In 1922, Genoni recruited Tango Piatti to help organize the International Summer School in Varese. The summer schools were WILPF organized retreats that allowed the women to gather, attend lectures, and discuss various aspects of international cooperation. By spring, after the international headquarters had already printed the programs, the summer school had to be cancelled because of an increase in violence due to fascist actions and concern for the safety of the participants. Ida Vassalini was chosen as the Italian delegate to the 1924 WILPF Congress held in Washington, D.C., but because of illness was replaced by Tango Piatti, who spoke briefly at the conference about the Italian organization and pacifists in Italy. Although she was selected to attend the 1926 WILPF Congress in Dublin, Ireland, the congress report notes "delegate got as far as Switzerland; unable to get vis[a] further". Her written report on the Italian section was published, which explained that collective action had been difficult because of repression by the fascist regime, its nationalist aims, war, and control of the schools and professional organizations. She was also invited that year by Madeleine Doty to attend a workshop in Bourneville, France, but could not obtain travel documents.

Because of her outspokenness and published works, Tango Piatti had been logged in the central registry as subversive and an anti-fascist propagandist. Her passport was confiscated in 1927 and she was no longer able to obtain travel visas. She moved to Sanremo, where her sister Antonietta Poggi was living. Although Tango Piatti was listed as the Italian WILPF contact for the Prague Congress in 1929, no Italian delegates were allowed to attend. The situation fueled a plan for her and her son Rori to emigrate to France. She enrolled Rori in the high school in Nice in 1931, preventing him from being drafted. In 1932, Tango Piatti contacted the WILPF headquarters asking if she could represent the Italian section at the Grenoble congress, but received no answer. Maria Rossetti, who attended the Congress, made it clear in her presentation that the current Italian branch had no affiliation with the previous organization or members. With help from the Lombroso sisters, Tango Piatti was able to find an apartment in Paris in 1933. Using a subterfuge that she was to organize an exhibition of her husband's paintings in Paris, Tango Piatti was able to secure a visa. Her residence became the hub of support for the anti-fascist group Giustizia e Libertà (Justice and Freedom), and was used by fugitives like Carlo Rosselli to avoid detection.

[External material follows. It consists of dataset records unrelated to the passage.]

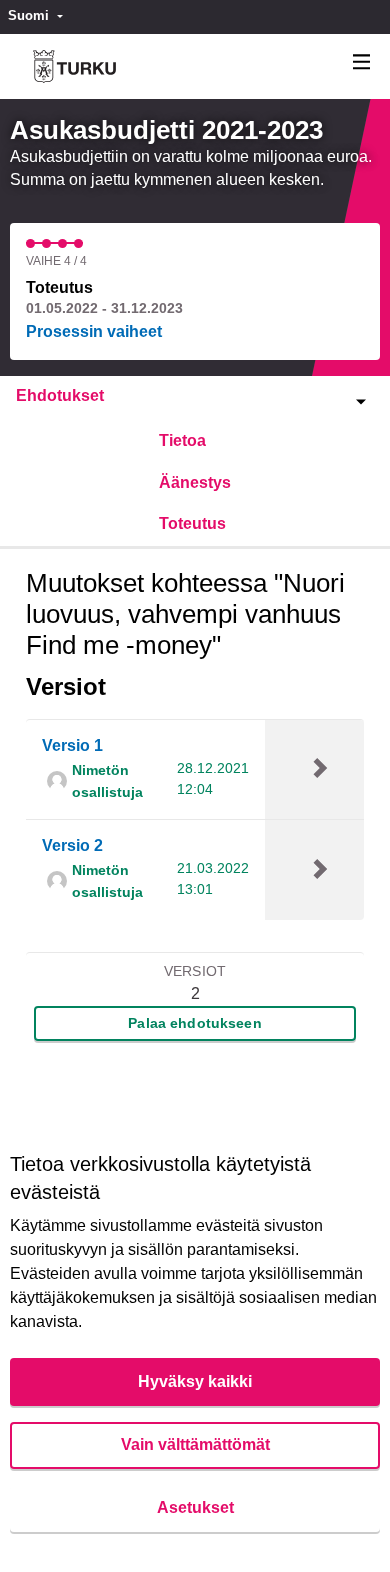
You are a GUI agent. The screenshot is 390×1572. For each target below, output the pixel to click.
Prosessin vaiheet (94, 331)
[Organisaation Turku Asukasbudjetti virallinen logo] (74, 66)
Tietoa (182, 440)
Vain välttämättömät (195, 1444)
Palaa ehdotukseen (194, 1023)
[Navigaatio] (362, 62)
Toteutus (192, 523)
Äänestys (195, 482)
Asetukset (195, 1507)
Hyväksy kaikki (195, 1381)
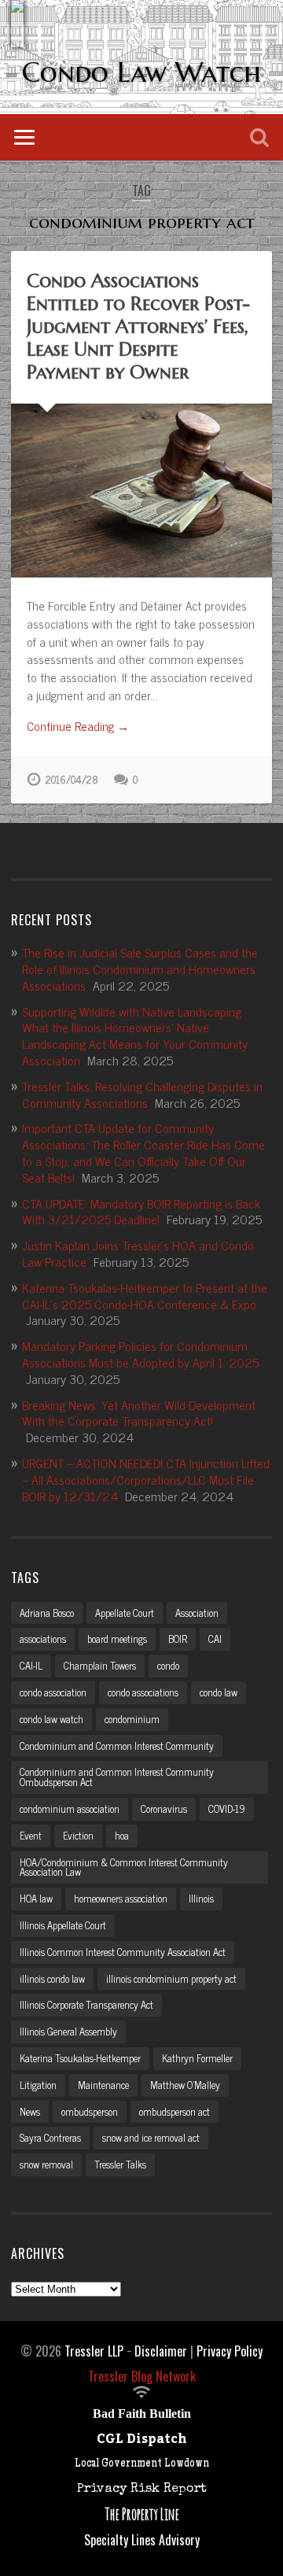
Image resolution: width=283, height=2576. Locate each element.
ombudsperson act (174, 2111)
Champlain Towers (100, 1665)
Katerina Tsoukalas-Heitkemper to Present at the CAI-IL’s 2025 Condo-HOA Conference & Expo (144, 1295)
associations (43, 1638)
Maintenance (103, 2084)
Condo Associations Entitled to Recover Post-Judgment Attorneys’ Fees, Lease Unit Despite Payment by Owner (138, 326)
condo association (53, 1692)
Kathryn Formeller (197, 2058)
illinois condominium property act (171, 1978)
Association (197, 1612)
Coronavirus (164, 1808)
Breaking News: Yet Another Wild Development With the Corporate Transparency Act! (138, 1412)
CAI (215, 1638)
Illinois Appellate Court (63, 1925)
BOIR (177, 1638)
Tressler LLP (93, 2351)
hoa (122, 1835)
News (30, 2111)
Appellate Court (124, 1612)
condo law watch (51, 1719)
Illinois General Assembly (68, 2031)
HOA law (36, 1898)
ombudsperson (89, 2111)
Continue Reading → (78, 727)
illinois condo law (52, 1978)
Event (31, 1835)
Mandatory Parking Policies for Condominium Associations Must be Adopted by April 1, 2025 (140, 1353)
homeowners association (120, 1898)
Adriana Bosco (47, 1612)
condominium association (69, 1808)
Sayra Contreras (50, 2137)
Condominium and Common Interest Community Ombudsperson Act (117, 1776)
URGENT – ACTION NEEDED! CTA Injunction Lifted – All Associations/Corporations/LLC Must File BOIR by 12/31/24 (146, 1479)
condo (168, 1665)
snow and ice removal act (151, 2137)
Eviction (78, 1835)
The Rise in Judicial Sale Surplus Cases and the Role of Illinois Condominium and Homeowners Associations (140, 968)
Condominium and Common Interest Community (117, 1745)
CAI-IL (31, 1665)
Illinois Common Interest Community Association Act (123, 1951)
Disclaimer (160, 2351)
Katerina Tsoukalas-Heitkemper (80, 2058)
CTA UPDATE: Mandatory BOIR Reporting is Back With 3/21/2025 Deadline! (141, 1211)
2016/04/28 (72, 779)
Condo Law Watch (141, 72)
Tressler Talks (120, 2164)
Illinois (201, 1898)
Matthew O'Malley (185, 2084)
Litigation (38, 2084)
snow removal (46, 2164)
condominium (132, 1719)
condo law (218, 1692)
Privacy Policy (230, 2351)
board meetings (117, 1638)
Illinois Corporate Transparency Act (86, 2004)
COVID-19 (226, 1808)
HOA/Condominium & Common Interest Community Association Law (124, 1867)
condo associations (143, 1692)
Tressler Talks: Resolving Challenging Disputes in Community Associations (142, 1094)
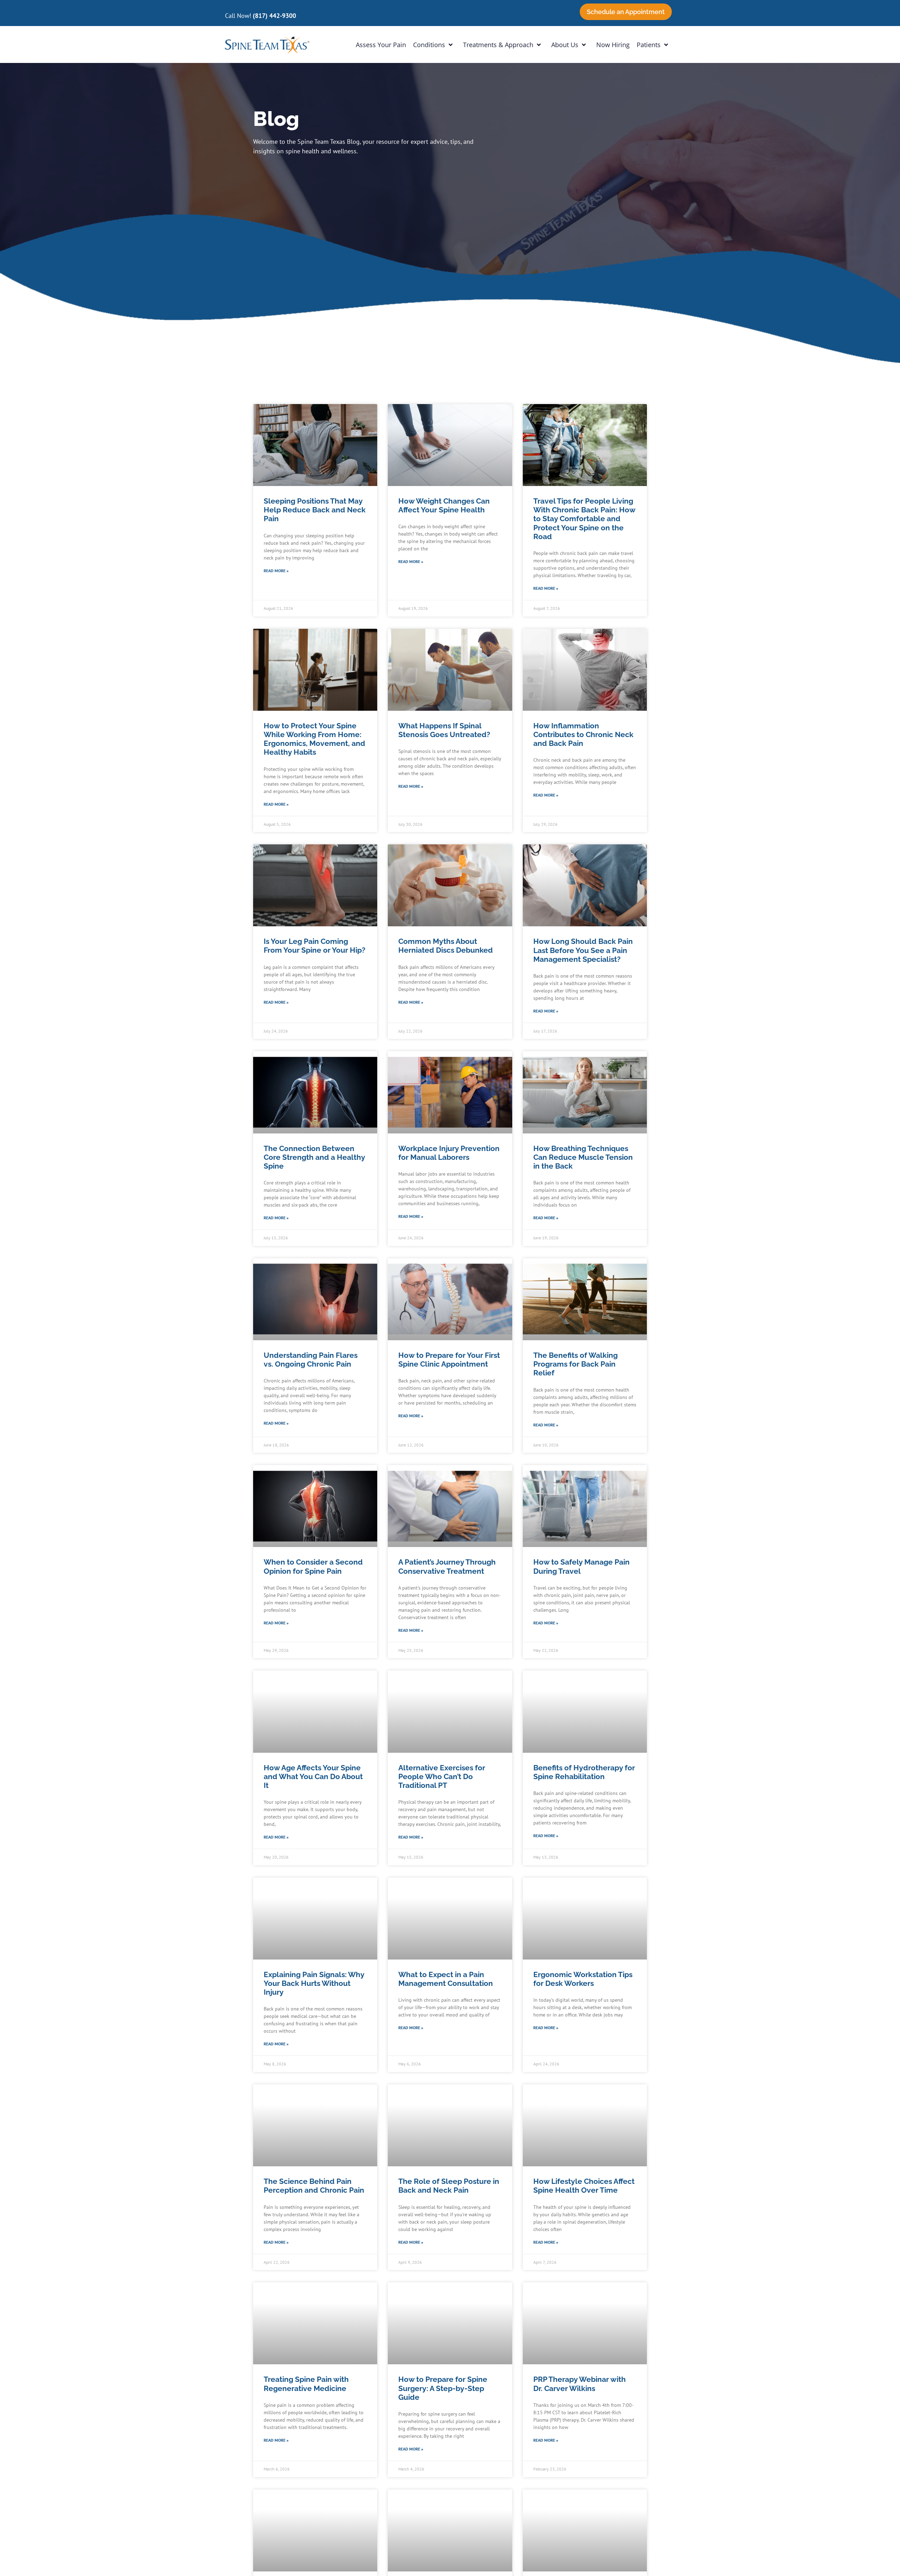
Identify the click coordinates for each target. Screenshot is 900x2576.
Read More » (276, 570)
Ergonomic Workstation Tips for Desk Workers (582, 1979)
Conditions (429, 44)
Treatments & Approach (498, 44)
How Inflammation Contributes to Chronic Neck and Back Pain (583, 734)
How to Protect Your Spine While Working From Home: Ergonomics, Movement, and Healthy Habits (314, 739)
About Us (564, 44)
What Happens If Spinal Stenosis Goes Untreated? (444, 730)
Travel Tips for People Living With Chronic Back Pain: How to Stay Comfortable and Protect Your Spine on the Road (584, 519)
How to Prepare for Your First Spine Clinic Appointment (449, 1359)
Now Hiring (613, 44)
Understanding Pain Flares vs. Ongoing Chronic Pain (311, 1359)
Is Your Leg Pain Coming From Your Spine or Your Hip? (314, 945)
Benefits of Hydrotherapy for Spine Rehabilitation (584, 1772)
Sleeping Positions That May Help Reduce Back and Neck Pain (315, 510)
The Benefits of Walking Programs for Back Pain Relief (575, 1364)
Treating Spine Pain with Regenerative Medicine (306, 2383)
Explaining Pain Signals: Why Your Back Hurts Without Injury (314, 1983)
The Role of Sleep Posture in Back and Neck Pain (448, 2185)
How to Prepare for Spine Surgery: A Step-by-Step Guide (442, 2388)
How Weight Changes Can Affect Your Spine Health (444, 505)
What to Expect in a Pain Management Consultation (445, 1979)
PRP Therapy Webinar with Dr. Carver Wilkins (579, 2383)
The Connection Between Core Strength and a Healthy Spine (314, 1157)
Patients (649, 44)
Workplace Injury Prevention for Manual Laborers (449, 1153)
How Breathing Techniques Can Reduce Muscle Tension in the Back (583, 1157)
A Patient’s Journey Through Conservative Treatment (447, 1566)
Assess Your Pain (381, 44)
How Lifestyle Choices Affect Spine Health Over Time (584, 2185)
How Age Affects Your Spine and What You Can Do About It (313, 1776)
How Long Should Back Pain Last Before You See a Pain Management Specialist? (583, 950)
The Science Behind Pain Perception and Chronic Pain (314, 2185)
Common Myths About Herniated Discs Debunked (445, 945)
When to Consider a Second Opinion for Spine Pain (313, 1566)
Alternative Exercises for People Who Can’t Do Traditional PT (441, 1776)
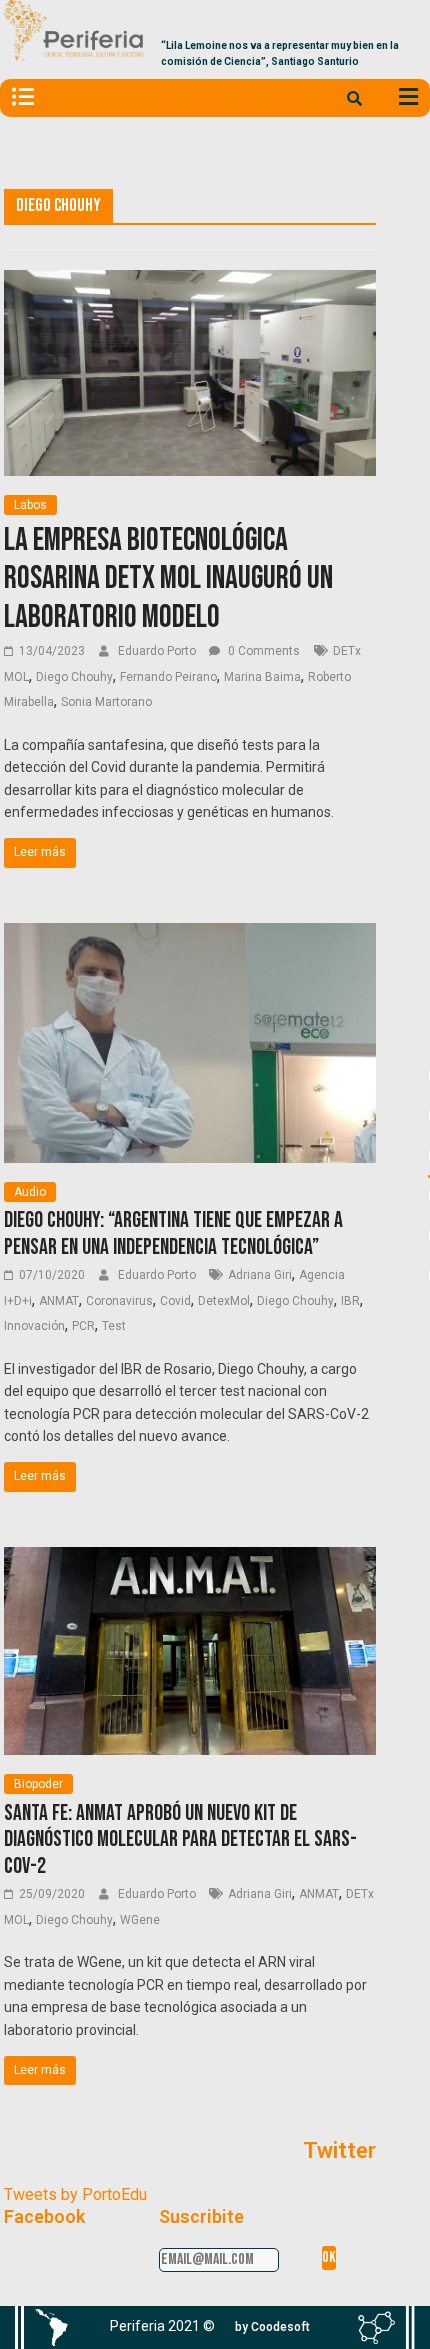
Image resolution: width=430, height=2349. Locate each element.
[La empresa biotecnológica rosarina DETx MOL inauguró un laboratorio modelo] (189, 282)
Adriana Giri (260, 1275)
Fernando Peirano (168, 677)
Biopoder (38, 1784)
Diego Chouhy (74, 677)
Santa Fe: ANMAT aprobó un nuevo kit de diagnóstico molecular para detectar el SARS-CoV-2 (180, 1840)
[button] (272, 2327)
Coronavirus (119, 1301)
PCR (83, 1326)
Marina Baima (262, 677)
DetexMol (224, 1301)
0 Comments (262, 651)
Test (114, 1326)
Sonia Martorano (106, 702)
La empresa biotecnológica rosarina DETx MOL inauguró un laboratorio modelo (168, 579)
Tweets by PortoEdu (75, 2194)
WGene (140, 1920)
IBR (350, 1301)
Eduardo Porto (158, 651)
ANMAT (59, 1301)
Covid (175, 1301)
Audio (30, 1192)
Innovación (34, 1326)
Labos (30, 505)
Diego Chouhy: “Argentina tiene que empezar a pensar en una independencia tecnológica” (173, 1233)
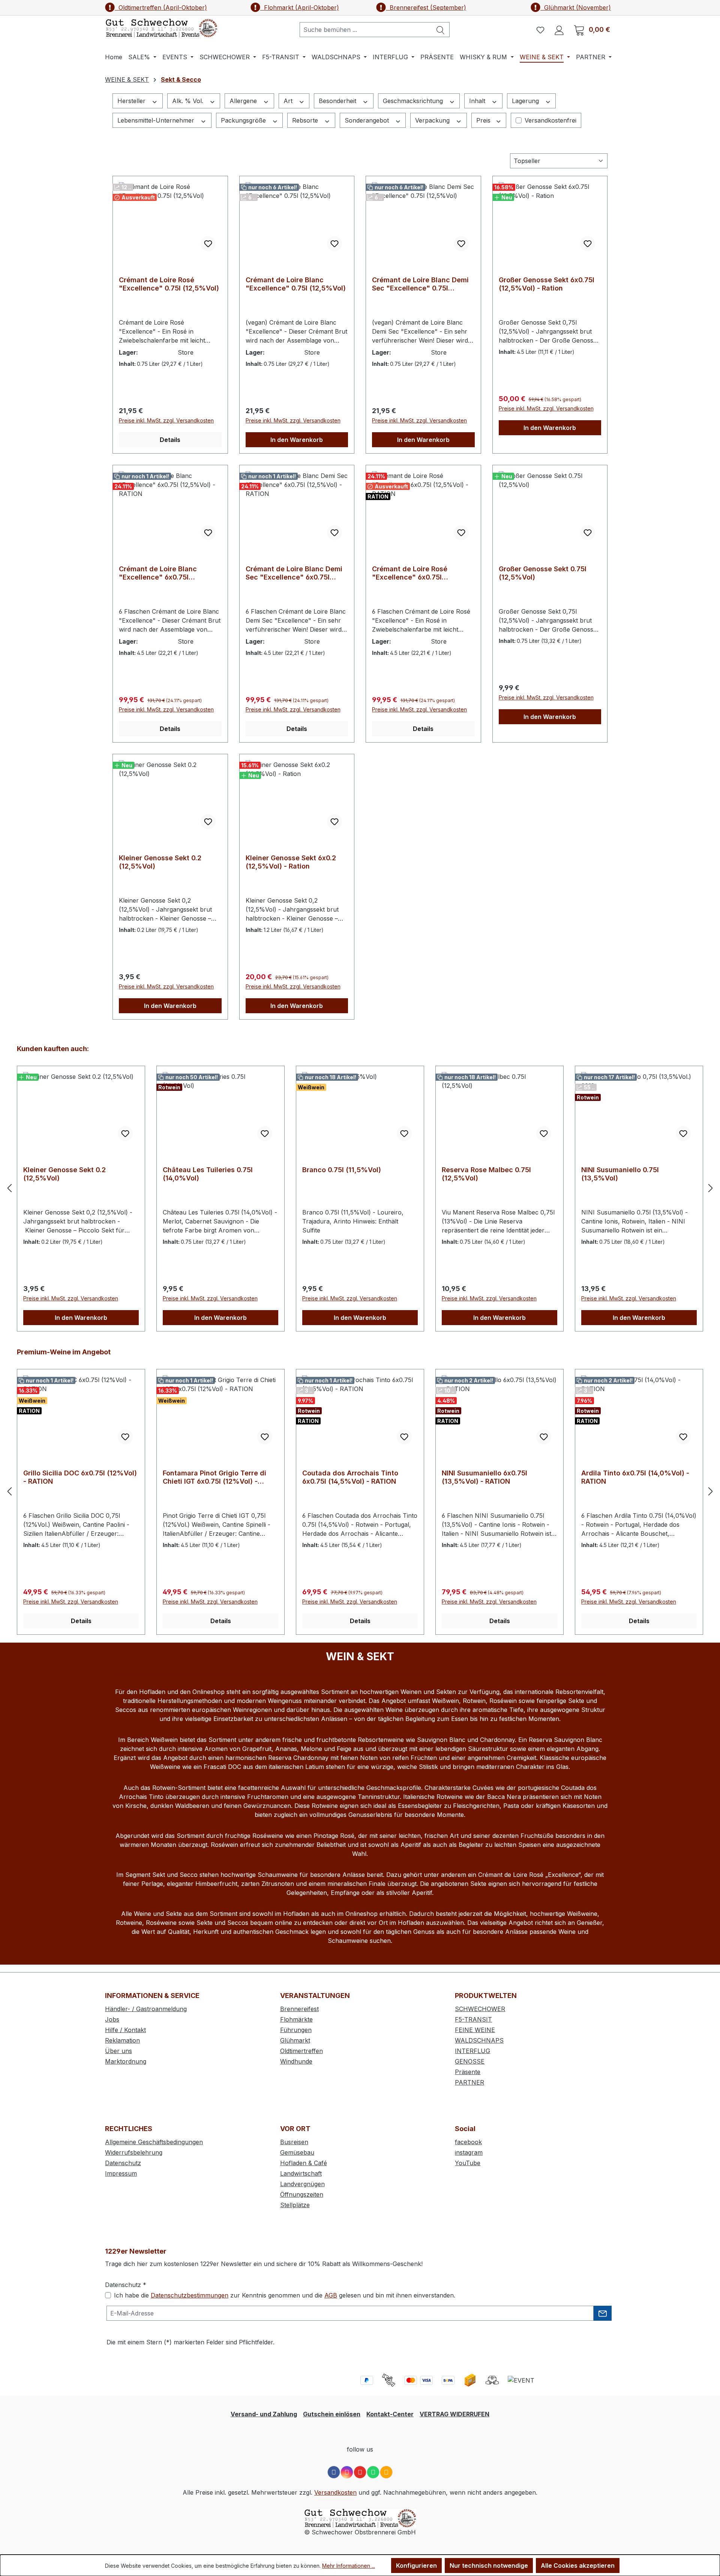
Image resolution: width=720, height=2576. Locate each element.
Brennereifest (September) (426, 7)
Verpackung (433, 120)
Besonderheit (338, 101)
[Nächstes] (710, 1188)
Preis (484, 120)
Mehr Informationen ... (348, 2566)
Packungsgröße (244, 120)
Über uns (118, 2051)
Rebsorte (306, 120)
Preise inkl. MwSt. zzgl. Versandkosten (166, 420)
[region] (360, 1188)
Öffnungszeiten (301, 2194)
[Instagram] (347, 2472)
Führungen (296, 2030)
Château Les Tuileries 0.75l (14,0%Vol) (68, 1174)
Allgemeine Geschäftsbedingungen (154, 2142)
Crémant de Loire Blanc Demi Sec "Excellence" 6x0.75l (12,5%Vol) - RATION (294, 573)
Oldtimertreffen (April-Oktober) (161, 7)
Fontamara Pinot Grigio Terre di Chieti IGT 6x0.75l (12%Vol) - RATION (75, 1477)
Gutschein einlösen (331, 2414)
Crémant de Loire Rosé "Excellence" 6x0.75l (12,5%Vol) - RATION (409, 573)
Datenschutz (123, 2163)
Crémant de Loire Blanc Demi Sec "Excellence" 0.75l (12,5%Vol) (420, 284)
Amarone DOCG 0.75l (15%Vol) (632, 1170)
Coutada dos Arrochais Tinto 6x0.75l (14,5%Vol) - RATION (211, 1477)
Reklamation (122, 2040)
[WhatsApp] (373, 2472)
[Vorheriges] (9, 1188)
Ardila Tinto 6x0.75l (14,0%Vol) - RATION (496, 1477)
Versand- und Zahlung (264, 2414)
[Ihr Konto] (559, 29)
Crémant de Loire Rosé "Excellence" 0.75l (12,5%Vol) (169, 284)
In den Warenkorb (296, 439)
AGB (330, 2295)
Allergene (244, 101)
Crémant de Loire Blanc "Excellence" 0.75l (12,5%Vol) (296, 284)
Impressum (121, 2173)
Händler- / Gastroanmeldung (146, 2009)
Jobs (112, 2019)
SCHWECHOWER (480, 2009)
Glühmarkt (295, 2040)
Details (170, 439)
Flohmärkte (296, 2019)
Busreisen (294, 2142)
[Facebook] (334, 2472)
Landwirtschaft (301, 2173)
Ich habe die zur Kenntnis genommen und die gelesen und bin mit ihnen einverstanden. (284, 2295)
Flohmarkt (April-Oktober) (299, 7)
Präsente (467, 2072)
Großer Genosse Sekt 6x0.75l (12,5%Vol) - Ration (546, 284)
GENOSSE (469, 2061)
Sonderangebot (368, 120)
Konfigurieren (416, 2565)
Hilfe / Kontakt (125, 2030)
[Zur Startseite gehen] (161, 28)
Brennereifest (299, 2009)
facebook (468, 2142)
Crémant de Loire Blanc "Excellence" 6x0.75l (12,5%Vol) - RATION (158, 573)
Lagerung (526, 101)
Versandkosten (335, 2492)
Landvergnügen (302, 2184)
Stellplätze (295, 2205)
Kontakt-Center (390, 2414)
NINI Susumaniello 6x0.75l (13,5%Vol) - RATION (345, 1477)
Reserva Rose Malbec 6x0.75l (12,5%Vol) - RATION (629, 1477)
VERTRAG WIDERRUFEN (454, 2414)
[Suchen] (441, 29)
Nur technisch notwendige (489, 2565)
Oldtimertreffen (301, 2051)
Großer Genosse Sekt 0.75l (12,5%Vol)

==Later life, death, and legacy==
Her sister Eleonora died in 1938, prompting Tango Piatti to schedule a brief return to Italy in May 1939. When trying to return to France in June, she was barred from leaving at Domodossola because of an altered date in her passport. She appealed to the consulate in Rome, but while awaiting a reply went to Alpignano, where Eleonora's children were living. Although she survived the Allied bombing of the area in February 1943, her whereabouts became known and she was arrested in May. She was incarcerated in Le Mantellate, a prison in Florence, and then in a civilian internment camp near Monte Generoso, in Lombardy, before being released at end of the year. From January 1944, she lived in Geneva, Switzerland, until the end of the war. Free to travel when the war ended, she visited her son and other family members in Milan, London, and Turin before settling in Lugano, Switzerland in 1954.

Tango Piatti died on 1 July 1958 in Lugano. In 2010, Gigliola Tallone published Virginia Tango Piatti 'Agar': una vita per la pace (Virginia Tango Piatti 'Agar': A Life for Peace) based on archival records belonging to the Tallone family. In 2015, the Italian sector of WILPF sponsored a seminar, Il Coraggio delle donne per la Pace (The Courage of Women for Peace), in Rome, to highlight the contributions of pacifist feminists in the interwar period in promoting internationalism and opposing fascism. Included in the presentation were histories of Tango Piatti, Genoni, and Vasalini.